EXCERPT PROVIDED:
Sun Sentinel Palm Beach Edition
Activist for Afghan women
Sima Wali, who fled her native Afghanistan before the 1979 Soviet invasion and devoted the rest of her life to aiding the women who remained behind through years of war, deprivation and Taliban oppression, died Sept. 22 at her home in Falls Church, Va. She was 66.
The cause was multiple system atrophy, a degenerative neurological disorder, said her nephew, Suleiman Wali.
As leader of the Washington-based nonprofit organization Refugee Women in Development, Wali became one of the most visible activists for the rights of Afghan women.
She spoke before the United Nations and U.S. officials, played a critical role in the formation of the Afghan Ministry of Women’s Affairs after the fall of the Islamist Taliban regime in 2001, and helped direct international funding to the country’s women, children and refugees.
The late Tom Lantos, a Holocaust survivor and Democratic congressman from California, once lauded her for “pioneering culturally specific approaches in assisting refugee women to resist trauma and violence.”
After the Taliban, which seized power in 1996, drew international condemnation for its brutal subjugation of women, Wali often acted as a cultural interpreter for Westerners seeking to understand the perils facing the country. She defended Islam, blaming the Taliban’s violation of women’s rights on a grotesque distortion of the faith.
“Everybody is talking about the burqa,” she told Agence France-Presse in 2001, referring to the headto-toe veil the Taliban forced women to wear. “That is the least of my problems,” she said, listing concerns that included access to medical care, education and work. She described women who committed suicide by drinking battery fluid because they were so ill, hungry and oppressed.
Wali was one of the few women to participate in U.N. peace talks on Afghanistan held in Bonn, Germany, in 2001 after the U.S.-led invasion dismantled the Taliban regime.

ENTRIES SUPPLIED:
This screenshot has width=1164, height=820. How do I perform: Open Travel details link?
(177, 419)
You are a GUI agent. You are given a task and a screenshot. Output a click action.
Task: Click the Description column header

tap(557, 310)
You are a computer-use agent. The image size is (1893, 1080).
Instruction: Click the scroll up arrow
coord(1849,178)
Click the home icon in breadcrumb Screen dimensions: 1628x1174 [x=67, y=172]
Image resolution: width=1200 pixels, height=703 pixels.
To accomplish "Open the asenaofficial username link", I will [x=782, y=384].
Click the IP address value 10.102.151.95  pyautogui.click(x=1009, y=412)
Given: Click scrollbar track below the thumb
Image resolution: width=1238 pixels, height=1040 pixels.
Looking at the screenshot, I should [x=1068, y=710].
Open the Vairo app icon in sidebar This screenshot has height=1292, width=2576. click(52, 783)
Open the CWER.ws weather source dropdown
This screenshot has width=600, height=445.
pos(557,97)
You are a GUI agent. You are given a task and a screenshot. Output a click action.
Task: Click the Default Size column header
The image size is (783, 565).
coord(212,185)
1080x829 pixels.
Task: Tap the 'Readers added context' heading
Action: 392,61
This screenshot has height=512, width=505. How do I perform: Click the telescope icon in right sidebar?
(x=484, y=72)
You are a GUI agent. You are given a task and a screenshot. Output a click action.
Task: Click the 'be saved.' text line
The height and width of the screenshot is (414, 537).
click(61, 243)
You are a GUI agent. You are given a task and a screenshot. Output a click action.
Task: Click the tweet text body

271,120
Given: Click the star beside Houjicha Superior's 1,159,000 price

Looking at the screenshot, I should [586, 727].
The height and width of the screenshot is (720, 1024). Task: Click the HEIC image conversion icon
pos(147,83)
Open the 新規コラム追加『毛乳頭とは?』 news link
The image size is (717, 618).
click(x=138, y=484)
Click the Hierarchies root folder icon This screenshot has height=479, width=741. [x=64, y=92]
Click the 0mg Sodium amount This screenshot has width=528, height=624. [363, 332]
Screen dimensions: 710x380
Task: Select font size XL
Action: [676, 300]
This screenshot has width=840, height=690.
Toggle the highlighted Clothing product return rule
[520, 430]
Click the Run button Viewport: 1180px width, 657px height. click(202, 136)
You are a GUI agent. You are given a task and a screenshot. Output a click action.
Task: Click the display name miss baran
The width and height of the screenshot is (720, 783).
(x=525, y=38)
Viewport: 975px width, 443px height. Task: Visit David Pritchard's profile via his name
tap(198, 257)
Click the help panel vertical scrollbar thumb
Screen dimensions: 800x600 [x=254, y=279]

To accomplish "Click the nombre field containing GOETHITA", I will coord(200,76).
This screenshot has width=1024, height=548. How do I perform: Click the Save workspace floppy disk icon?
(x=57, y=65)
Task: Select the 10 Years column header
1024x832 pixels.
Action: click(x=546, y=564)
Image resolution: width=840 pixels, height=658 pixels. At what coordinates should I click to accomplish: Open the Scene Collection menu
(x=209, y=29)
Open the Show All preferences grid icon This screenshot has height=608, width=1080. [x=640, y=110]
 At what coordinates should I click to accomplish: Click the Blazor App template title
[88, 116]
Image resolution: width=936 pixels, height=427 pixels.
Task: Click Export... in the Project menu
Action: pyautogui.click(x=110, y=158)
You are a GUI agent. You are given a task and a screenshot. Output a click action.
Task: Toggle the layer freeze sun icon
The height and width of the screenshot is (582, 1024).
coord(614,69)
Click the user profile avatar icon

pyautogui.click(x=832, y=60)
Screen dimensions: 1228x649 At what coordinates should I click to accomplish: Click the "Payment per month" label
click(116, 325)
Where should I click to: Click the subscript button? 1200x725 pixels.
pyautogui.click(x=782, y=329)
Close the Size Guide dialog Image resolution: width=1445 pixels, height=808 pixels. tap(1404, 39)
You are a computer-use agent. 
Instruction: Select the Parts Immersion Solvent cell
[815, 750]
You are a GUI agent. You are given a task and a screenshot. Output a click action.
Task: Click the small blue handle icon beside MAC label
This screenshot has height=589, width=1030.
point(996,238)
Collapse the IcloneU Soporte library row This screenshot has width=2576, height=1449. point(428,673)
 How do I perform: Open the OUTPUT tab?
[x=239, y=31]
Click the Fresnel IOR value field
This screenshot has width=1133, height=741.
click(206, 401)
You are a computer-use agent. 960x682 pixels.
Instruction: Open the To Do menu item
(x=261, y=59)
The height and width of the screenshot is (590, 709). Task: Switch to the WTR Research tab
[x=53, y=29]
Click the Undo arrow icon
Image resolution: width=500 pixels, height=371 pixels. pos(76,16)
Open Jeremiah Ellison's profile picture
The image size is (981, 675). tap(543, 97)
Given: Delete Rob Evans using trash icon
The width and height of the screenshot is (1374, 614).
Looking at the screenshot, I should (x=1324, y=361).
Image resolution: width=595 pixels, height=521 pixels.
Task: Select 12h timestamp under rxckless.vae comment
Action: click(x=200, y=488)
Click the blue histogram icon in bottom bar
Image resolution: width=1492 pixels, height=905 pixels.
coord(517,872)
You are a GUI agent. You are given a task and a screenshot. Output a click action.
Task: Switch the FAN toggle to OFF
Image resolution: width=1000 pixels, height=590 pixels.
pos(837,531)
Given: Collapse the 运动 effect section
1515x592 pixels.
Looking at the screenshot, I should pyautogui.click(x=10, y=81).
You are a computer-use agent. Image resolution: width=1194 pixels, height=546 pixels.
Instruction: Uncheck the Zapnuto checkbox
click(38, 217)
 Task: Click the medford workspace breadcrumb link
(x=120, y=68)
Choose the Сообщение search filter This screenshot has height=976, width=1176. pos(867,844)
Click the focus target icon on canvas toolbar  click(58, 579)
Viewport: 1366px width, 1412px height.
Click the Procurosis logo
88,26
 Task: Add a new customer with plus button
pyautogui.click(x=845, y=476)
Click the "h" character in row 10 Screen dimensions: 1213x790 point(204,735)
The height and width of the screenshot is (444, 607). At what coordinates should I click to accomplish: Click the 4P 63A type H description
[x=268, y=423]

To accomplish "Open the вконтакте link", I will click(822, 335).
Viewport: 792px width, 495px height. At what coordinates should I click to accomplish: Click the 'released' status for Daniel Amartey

WHAT THE TASK REQUIRES:
Summarize the article above about Sima Wali in two sentences.

RESULT:
Sima Wali, who fled Afghanistan before the 1979 Soviet invasion and spent the rest of her life aiding the women who remained there, died Sept. 22 at her home in Falls Church, Va., at 66. As leader of Refugee Women in Development, she spoke before the United Nations and U.S. officials, played a critical role in forming the Afghan Ministry of Women's Affairs, and helped direct international funding to the country's women, children and refugees.